Once the line containing "Levertijd en verzendkosten (258, 1416)" is found in the records below, return it and each following line exactly, up to and including the line containing "電話予約 (31, 2306)", and nothing else.

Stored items
▬▬▬▬▬▬▬▬▬▬

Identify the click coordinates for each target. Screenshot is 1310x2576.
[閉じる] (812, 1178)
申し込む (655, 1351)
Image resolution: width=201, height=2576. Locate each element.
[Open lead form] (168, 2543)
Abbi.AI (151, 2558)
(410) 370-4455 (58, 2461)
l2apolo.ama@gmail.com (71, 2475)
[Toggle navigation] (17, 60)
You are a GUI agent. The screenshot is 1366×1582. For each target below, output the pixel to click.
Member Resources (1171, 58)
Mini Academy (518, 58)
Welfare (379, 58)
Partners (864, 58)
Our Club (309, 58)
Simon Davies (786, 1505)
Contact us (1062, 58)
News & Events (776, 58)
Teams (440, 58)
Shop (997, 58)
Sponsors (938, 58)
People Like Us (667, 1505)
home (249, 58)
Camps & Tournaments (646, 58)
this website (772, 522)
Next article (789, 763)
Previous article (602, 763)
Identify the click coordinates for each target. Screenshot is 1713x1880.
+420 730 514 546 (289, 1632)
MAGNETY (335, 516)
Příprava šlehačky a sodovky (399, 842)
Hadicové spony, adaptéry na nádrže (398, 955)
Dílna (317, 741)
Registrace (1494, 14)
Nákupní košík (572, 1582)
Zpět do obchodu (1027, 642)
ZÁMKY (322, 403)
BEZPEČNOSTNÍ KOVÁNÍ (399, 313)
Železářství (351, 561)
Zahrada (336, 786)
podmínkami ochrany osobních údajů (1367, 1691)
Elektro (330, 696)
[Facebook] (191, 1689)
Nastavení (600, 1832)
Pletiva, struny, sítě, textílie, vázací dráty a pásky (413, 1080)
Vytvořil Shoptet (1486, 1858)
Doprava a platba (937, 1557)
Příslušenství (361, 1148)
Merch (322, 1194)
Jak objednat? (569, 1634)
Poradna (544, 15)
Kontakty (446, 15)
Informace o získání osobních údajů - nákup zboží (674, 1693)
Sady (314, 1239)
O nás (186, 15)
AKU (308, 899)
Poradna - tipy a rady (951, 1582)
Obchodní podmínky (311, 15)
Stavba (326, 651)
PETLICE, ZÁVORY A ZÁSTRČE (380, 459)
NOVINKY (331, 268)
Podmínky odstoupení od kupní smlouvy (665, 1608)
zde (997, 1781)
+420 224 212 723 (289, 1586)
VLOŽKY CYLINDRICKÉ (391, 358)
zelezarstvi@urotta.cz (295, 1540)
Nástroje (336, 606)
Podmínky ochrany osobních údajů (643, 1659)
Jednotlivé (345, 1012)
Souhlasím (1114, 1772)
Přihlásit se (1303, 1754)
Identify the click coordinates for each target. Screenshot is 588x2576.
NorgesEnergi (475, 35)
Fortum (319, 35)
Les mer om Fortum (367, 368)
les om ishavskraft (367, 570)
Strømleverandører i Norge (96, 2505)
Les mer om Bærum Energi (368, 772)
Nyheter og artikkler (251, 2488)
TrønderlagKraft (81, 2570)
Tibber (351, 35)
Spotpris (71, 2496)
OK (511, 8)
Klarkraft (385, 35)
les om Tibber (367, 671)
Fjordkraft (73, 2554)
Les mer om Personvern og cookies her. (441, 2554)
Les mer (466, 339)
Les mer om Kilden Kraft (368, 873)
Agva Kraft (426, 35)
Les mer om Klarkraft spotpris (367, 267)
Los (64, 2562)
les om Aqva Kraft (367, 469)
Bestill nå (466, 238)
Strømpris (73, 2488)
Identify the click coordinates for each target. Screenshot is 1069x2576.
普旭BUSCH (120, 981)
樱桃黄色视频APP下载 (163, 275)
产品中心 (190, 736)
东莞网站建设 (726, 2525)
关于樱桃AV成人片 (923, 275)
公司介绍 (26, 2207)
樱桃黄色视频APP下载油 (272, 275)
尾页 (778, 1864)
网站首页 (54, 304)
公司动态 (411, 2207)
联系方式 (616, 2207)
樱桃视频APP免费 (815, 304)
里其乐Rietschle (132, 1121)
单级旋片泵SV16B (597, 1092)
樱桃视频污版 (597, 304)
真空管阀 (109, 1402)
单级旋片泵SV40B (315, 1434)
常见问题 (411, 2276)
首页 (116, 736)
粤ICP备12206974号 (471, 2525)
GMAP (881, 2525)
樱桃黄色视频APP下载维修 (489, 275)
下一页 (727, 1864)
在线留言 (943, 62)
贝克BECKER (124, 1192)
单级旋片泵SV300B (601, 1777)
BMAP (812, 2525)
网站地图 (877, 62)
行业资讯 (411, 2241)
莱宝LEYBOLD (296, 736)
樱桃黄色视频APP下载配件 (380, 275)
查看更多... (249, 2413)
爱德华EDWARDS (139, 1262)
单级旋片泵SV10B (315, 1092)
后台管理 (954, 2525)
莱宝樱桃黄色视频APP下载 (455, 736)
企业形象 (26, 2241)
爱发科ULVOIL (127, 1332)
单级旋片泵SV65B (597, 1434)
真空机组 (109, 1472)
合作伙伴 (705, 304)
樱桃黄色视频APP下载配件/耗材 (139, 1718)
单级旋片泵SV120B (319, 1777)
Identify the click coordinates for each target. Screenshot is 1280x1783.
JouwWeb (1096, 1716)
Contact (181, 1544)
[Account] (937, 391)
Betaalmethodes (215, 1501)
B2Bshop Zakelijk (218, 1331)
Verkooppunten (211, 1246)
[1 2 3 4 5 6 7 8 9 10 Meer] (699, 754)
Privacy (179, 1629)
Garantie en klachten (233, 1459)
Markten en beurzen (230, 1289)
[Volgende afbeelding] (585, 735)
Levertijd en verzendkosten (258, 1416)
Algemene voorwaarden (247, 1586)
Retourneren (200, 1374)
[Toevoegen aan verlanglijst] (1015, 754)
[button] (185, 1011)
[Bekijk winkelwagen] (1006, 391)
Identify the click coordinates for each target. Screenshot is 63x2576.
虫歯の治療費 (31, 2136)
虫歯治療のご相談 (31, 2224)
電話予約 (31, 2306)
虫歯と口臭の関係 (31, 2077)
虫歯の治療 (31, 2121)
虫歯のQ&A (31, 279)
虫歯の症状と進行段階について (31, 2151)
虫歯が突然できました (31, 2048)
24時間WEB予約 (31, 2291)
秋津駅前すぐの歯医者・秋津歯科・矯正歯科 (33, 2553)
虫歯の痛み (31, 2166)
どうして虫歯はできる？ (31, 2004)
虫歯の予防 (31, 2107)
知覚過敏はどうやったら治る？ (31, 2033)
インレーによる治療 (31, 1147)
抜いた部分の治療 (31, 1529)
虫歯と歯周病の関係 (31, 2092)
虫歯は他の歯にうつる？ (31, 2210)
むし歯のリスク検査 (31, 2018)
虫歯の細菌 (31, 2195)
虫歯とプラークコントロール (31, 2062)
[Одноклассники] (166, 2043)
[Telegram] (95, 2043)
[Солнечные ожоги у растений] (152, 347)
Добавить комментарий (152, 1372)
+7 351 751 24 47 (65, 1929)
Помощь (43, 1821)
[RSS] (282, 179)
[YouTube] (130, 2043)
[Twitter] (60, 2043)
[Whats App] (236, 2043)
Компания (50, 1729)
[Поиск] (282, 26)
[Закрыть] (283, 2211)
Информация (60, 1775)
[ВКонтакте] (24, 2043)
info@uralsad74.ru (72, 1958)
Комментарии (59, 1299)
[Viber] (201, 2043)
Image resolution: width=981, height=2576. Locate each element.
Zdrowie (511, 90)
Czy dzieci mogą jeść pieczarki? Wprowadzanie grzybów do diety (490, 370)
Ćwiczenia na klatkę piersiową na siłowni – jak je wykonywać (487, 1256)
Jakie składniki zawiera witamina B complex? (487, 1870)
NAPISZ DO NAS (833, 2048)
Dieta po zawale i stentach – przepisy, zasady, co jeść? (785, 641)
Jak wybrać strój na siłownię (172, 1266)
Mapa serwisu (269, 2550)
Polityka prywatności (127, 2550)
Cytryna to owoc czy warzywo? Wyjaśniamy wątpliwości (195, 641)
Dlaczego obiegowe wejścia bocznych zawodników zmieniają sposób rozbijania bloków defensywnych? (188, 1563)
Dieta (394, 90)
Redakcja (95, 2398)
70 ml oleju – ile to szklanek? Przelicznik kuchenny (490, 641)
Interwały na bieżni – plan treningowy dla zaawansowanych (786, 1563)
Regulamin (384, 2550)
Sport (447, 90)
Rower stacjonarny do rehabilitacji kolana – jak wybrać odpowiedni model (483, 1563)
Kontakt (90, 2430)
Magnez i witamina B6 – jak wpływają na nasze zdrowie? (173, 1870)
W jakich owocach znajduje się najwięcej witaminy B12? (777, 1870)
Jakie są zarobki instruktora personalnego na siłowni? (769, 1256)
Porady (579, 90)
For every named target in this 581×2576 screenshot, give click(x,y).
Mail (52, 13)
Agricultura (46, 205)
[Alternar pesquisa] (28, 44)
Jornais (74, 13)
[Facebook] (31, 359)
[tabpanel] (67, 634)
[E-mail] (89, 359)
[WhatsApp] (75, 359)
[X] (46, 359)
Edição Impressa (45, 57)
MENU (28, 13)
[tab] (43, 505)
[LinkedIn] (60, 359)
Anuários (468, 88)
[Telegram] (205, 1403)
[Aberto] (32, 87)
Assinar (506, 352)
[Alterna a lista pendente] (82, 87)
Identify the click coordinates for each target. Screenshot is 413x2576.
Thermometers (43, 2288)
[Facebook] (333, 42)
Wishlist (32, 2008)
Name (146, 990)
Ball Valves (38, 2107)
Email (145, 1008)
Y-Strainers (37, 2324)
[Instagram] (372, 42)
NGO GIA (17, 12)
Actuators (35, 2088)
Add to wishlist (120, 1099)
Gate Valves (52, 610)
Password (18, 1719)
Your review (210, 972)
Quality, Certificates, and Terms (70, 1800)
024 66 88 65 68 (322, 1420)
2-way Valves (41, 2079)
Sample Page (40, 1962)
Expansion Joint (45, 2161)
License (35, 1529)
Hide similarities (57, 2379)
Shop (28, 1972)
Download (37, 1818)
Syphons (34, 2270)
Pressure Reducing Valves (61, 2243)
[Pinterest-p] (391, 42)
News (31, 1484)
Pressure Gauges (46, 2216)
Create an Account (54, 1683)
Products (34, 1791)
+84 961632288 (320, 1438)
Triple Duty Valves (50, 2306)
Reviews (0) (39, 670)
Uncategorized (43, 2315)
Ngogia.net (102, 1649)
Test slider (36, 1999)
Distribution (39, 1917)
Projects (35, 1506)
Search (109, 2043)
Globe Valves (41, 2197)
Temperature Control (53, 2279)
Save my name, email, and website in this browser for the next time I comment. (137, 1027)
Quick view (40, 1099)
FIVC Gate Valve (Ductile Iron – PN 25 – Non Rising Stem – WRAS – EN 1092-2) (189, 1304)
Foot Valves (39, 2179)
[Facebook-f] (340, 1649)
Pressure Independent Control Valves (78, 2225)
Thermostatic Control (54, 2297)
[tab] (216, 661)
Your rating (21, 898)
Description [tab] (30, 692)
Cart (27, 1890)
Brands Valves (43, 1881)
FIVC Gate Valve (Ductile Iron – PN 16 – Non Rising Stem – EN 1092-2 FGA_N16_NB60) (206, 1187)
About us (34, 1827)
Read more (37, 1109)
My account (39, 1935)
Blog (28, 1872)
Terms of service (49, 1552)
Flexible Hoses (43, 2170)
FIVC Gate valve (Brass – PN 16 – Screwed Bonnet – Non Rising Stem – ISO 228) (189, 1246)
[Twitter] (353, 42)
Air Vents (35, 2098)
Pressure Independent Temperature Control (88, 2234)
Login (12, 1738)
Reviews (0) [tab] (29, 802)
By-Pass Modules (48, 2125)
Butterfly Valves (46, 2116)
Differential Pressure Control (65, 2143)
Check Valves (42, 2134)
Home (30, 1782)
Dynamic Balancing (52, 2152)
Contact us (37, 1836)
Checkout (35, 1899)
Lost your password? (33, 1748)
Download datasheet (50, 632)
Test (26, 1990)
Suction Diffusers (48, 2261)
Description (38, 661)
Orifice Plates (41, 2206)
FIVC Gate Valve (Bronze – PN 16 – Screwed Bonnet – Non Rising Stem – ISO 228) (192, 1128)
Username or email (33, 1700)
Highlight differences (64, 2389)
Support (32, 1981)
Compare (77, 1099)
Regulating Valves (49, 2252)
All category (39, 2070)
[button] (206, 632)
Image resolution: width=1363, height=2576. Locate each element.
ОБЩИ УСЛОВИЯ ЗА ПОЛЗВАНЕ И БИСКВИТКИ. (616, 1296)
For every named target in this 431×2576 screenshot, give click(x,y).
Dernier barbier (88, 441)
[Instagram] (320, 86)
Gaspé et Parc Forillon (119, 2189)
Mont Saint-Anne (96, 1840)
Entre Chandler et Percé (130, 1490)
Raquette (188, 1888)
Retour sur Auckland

▬▬▬▬▬▬▬▬▬▬

→ **Response area**:
Levertijd en verzendkosten (258, 1416)
Algemene voorwaarden (247, 1586)
Retourneren (200, 1374)
[Toevoegen aan verlanglijst] (1015, 754)
[button] (185, 1011)
[Bekijk winkelwagen] (1006, 391)
Identify the click coordinates for each target. Screenshot is 63x2576.
虫歯の治療費 (31, 2136)
虫歯治療のご相談 (31, 2224)
電話予約 (31, 2306)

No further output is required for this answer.